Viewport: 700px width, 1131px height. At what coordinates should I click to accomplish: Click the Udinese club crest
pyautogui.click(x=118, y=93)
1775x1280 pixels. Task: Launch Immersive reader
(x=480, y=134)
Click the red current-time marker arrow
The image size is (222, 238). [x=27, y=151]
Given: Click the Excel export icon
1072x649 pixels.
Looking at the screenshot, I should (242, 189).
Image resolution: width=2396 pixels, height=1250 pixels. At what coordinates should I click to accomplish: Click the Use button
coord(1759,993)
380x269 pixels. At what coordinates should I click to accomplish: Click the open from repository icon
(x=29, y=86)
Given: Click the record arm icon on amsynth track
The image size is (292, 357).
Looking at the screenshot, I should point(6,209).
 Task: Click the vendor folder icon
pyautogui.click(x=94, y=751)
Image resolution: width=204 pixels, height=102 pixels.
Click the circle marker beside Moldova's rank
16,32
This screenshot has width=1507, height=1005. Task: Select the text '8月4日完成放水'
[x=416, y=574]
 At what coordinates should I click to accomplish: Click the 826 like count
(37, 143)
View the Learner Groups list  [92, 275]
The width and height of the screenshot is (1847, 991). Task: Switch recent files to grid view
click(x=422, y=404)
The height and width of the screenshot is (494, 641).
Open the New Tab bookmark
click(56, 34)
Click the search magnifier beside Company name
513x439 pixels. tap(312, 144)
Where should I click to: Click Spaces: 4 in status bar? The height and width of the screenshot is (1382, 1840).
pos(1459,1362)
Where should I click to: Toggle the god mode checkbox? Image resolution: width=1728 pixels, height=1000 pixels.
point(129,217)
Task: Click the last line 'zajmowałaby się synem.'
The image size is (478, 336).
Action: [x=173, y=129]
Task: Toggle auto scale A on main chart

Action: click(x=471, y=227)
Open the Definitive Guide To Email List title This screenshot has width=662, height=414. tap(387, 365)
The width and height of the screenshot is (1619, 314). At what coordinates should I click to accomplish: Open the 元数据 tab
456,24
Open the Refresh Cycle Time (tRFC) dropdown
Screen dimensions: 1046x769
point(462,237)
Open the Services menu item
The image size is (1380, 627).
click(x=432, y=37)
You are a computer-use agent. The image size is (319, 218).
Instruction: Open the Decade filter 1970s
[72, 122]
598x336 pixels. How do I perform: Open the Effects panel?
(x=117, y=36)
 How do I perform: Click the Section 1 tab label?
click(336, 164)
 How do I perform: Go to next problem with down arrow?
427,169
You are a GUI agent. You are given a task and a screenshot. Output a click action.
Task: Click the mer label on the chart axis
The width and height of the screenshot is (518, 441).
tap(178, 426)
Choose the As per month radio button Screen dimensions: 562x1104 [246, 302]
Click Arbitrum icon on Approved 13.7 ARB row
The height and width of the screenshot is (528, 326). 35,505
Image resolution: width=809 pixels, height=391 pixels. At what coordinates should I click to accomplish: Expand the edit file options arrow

Directions for this task> Pull out each line of the items above that contains the string "pixels", and copy those lines in their original order.

Response below>
1775x1280 pixels. Task: Launch Immersive reader
1072x649 pixels.
Image resolution: width=2396 pixels, height=1250 pixels. At what coordinates should I click to accomplish: Click the Use button
380x269 pixels. At what coordinates should I click to accomplish: Click the open from repository icon
Image resolution: width=204 pixels, height=102 pixels.
513x439 pixels. tap(312, 144)
Where should I click to: Toggle the god mode checkbox? Image resolution: width=1728 pixels, height=1000 pixels.
598x336 pixels. How do I perform: Open the Effects panel?
Image resolution: width=809 pixels, height=391 pixels. At what coordinates should I click to accomplish: Expand the edit file options arrow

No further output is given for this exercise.